Exercise prompt:
Below are the records. Transcribe them exactly.

Saved entries:
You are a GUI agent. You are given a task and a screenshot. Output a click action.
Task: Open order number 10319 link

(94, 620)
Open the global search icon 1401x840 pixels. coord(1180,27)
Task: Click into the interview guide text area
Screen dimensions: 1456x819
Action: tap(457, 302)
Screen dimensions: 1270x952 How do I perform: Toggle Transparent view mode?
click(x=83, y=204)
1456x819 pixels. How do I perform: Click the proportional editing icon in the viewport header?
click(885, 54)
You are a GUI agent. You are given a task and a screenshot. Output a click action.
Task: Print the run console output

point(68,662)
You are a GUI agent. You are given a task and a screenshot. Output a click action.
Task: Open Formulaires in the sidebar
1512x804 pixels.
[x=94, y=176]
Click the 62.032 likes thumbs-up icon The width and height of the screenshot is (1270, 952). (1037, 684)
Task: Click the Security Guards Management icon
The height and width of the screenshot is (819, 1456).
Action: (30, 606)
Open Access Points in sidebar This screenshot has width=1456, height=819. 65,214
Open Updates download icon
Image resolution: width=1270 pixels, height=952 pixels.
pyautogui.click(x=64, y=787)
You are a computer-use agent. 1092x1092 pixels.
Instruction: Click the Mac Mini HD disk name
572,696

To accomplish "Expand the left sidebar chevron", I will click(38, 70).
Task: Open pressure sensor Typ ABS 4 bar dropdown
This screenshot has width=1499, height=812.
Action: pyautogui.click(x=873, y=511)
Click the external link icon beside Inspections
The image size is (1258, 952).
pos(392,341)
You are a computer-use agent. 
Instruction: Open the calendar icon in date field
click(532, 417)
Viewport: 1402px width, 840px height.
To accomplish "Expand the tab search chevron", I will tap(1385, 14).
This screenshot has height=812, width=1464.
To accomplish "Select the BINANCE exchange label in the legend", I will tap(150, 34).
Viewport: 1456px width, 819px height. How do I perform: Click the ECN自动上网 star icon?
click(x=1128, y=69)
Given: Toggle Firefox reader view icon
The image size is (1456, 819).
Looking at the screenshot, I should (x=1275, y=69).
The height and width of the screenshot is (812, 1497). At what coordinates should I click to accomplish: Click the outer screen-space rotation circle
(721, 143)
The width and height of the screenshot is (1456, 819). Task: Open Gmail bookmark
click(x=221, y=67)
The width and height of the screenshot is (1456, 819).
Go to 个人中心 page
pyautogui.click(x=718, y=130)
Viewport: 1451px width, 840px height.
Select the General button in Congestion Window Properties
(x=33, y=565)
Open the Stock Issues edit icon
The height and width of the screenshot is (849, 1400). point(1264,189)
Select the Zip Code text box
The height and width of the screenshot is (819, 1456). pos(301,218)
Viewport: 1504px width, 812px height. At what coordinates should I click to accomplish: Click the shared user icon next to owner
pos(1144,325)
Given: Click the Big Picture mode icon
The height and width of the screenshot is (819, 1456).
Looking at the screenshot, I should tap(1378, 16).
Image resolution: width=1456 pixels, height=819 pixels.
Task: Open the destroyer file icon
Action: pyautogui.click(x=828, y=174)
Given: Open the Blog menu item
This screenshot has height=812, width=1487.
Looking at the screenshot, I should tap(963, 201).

Written solution:
You are a GUI agent. You are given a task and a screenshot. Output a click action.
Task: Open order number 10319 link

(94, 620)
Open the global search icon 1401x840 pixels. coord(1180,27)
Task: Click into the interview guide text area
Screen dimensions: 1456x819
Action: tap(457, 302)
Screen dimensions: 1270x952 How do I perform: Toggle Transparent view mode?
click(x=83, y=204)
1456x819 pixels. How do I perform: Click the proportional editing icon in the viewport header?
click(885, 54)
You are a GUI agent. You are given a task and a screenshot. Output a click action.
Task: Print the run console output

point(68,662)
You are a GUI agent. You are given a task and a screenshot. Output a click action.
Task: Open Formulaires in the sidebar
1512x804 pixels.
[x=94, y=176]
Click the 62.032 likes thumbs-up icon The width and height of the screenshot is (1270, 952). (1037, 684)
Task: Click the Security Guards Management icon
The height and width of the screenshot is (819, 1456).
Action: (30, 606)
Open Access Points in sidebar This screenshot has width=1456, height=819. 65,214
Open Updates download icon
Image resolution: width=1270 pixels, height=952 pixels.
pyautogui.click(x=64, y=787)
You are a computer-use agent. 1092x1092 pixels.
Instruction: Click the Mac Mini HD disk name
572,696

To accomplish "Expand the left sidebar chevron", I will click(38, 70).
Task: Open pressure sensor Typ ABS 4 bar dropdown
This screenshot has width=1499, height=812.
Action: pyautogui.click(x=873, y=511)
Click the external link icon beside Inspections
The image size is (1258, 952).
pos(392,341)
You are a computer-use agent. 
Instruction: Open the calendar icon in date field
click(532, 417)
Viewport: 1402px width, 840px height.
To accomplish "Expand the tab search chevron", I will tap(1385, 14).
This screenshot has height=812, width=1464.
To accomplish "Select the BINANCE exchange label in the legend", I will tap(150, 34).
Viewport: 1456px width, 819px height. How do I perform: Click the ECN自动上网 star icon?
click(x=1128, y=69)
Given: Toggle Firefox reader view icon
The image size is (1456, 819).
Looking at the screenshot, I should (x=1275, y=69).
The height and width of the screenshot is (812, 1497). At what coordinates should I click to accomplish: Click the outer screen-space rotation circle
(721, 143)
The width and height of the screenshot is (1456, 819). Task: Open Gmail bookmark
click(x=221, y=67)
The width and height of the screenshot is (1456, 819).
Go to 个人中心 page
pyautogui.click(x=718, y=130)
Viewport: 1451px width, 840px height.
Select the General button in Congestion Window Properties
(x=33, y=565)
Open the Stock Issues edit icon
The height and width of the screenshot is (849, 1400). point(1264,189)
Select the Zip Code text box
The height and width of the screenshot is (819, 1456). pos(301,218)
Viewport: 1504px width, 812px height. At what coordinates should I click to accomplish: Click the shared user icon next to owner
pos(1144,325)
Given: Click the Big Picture mode icon
The height and width of the screenshot is (819, 1456).
Looking at the screenshot, I should tap(1378, 16).
Image resolution: width=1456 pixels, height=819 pixels.
Task: Open the destroyer file icon
Action: pyautogui.click(x=828, y=174)
Given: Open the Blog menu item
This screenshot has height=812, width=1487.
Looking at the screenshot, I should tap(963, 201).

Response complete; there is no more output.